River levels expected to stay lowPublished 12:30am Sunday, September 23, 2012
The Mississippi River remains at a very low level.
Going into the normally dry months of fall, I certainly don’t look for that to change any time soon. It is usually late November before we see a significant rise come down river.
The stage at Natchez today is 9.9 feet and falling real slow. I get mixed reports on the condition of the Vidalia Riverfront boat launch. I do know the ramp now ends at least 20 feet from the river’s edge but a few people say they have launched there but you have to back your truck down so far it will be in the water.

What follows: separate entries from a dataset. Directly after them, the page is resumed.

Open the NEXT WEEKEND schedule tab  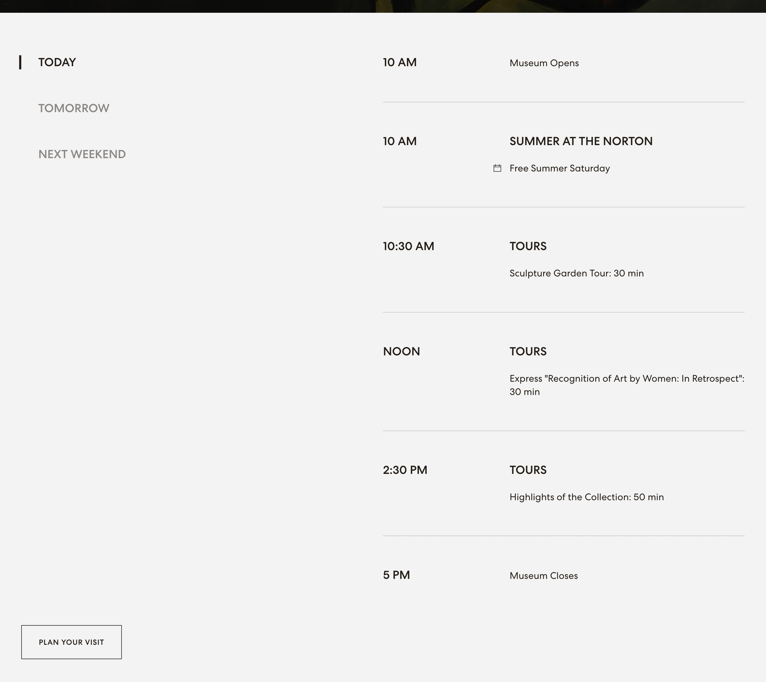(x=82, y=154)

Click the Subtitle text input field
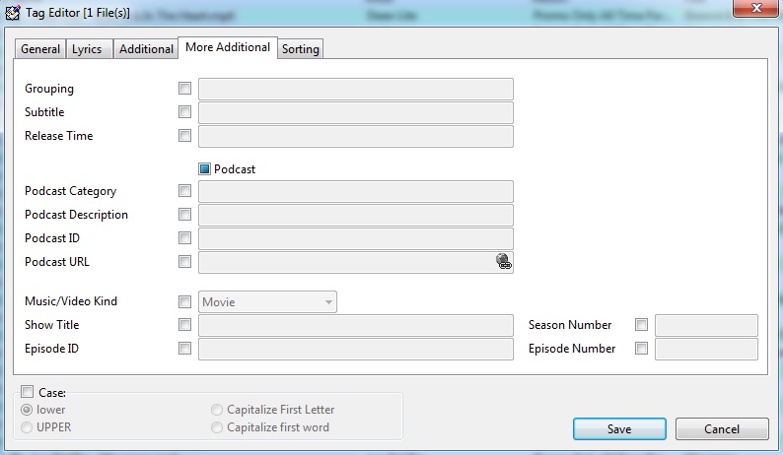tap(356, 112)
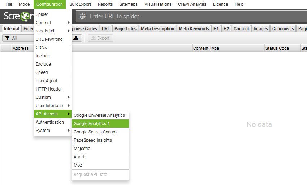The height and width of the screenshot is (185, 307).
Task: Choose PageSpeed Insights in the submenu
Action: tap(93, 140)
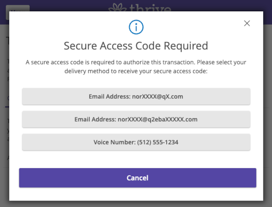Click the blue info circle icon
272x207 pixels.
click(x=136, y=27)
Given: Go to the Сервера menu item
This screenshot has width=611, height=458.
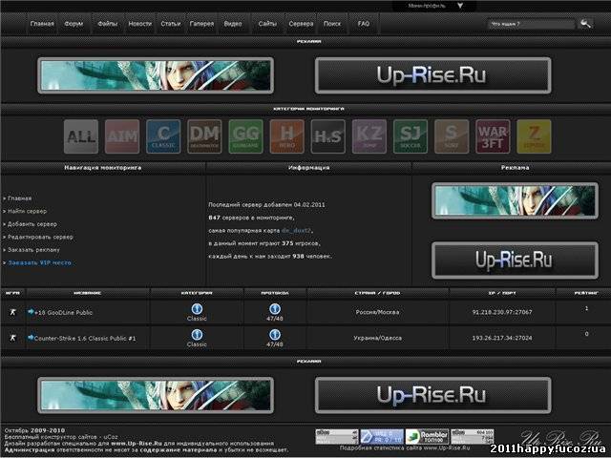Looking at the screenshot, I should [x=301, y=23].
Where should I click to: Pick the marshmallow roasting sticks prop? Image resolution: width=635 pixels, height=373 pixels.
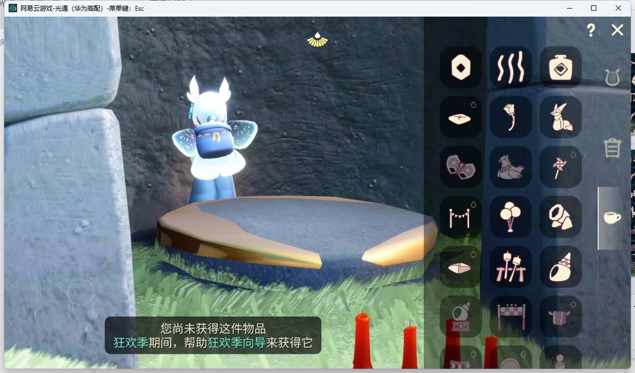[511, 267]
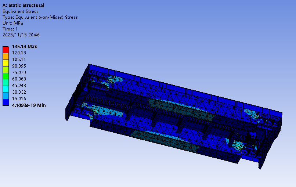Click the 15.016 legend label
The height and width of the screenshot is (187, 296).
pyautogui.click(x=19, y=99)
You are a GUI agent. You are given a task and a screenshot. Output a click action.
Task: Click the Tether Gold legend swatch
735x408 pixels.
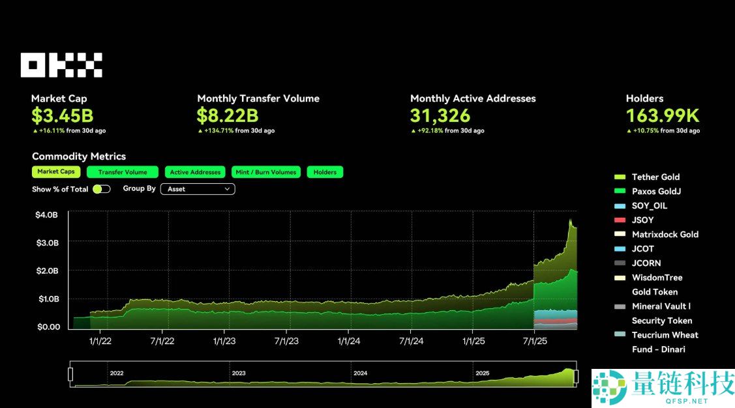click(x=620, y=177)
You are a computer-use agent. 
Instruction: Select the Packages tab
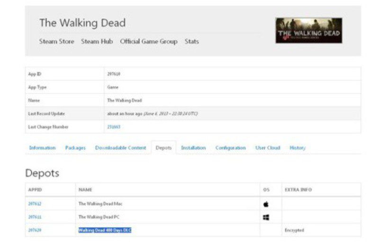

I was told the ramp at Natchez Port was in very poor condition. We have two towns only a river apart and no boat ramps to access the river. I can understand the problem at this low level.
This would be a great time to continue extending the ramps as the water level falls. Hopefully that is what will be done.
If you can find a way to launch a boat in the river, the catfish bite is strong. At this level the flats are dry. The fish have no choice but to hold in the main channel in the deep holes.
The water level at the mouths of Coles Creek, St. Catherine Creek and the Homochitto River is extremely low. If you follow these creeks and river out to the main river channel and fish the intersection you will probably find the catfish stacked up.
Of course the old standby pattern is to fish the ends of the rock jetties. On the landlocked lakes the water levels are still low.
The good news is cooler nights have lowered the surface water temperature several degrees. Last weekend Lake Bruin’s water temperature topped out at 85 by mid-day. That is a lot better than 90-92 degree water. The bass were somewhat active, but you had to work for the bites. Some caught fish on surface lures.
I stayed with a semi-deep water pattern fishing the piers in water 6 to 12 feet deep. The only way I could catch any decent fish was crash casting a 3/4 ounce jig as far back under the docks and over the cross members as I could. Out of nine strikes, I landed only six.
That is a tough way to fish, but it works.
There is a good surface bite going on with the bass on Black River Lake. The water clarity is ultra clear. You can see some really big bass follow your lure out and not strike.
The best action will be very early before the sun rises over the trees. Once the sun gets up you can stay with the clear water and catch some bass on bottom lures and jerk baits, but you may be better off heading up the bayous to Cocodrie where the water is stained.
On a clear day stained to muddy water will out produce clear water.
Horseshoe lake’s water clarity looks great for mid-day fishing, but the water is so low you can fish all the cover this lake has to offer in about three or four hours.
Lake Concordia is producing a good surface bite early and then you can go to a bandit crank bait and pick up enough bass to have a good day. The same thing holds true for Lake St. John.
Fall is here and this is a major transition month for game fish. Good things are beginning to happen and it will just keep getting better as the water cools down.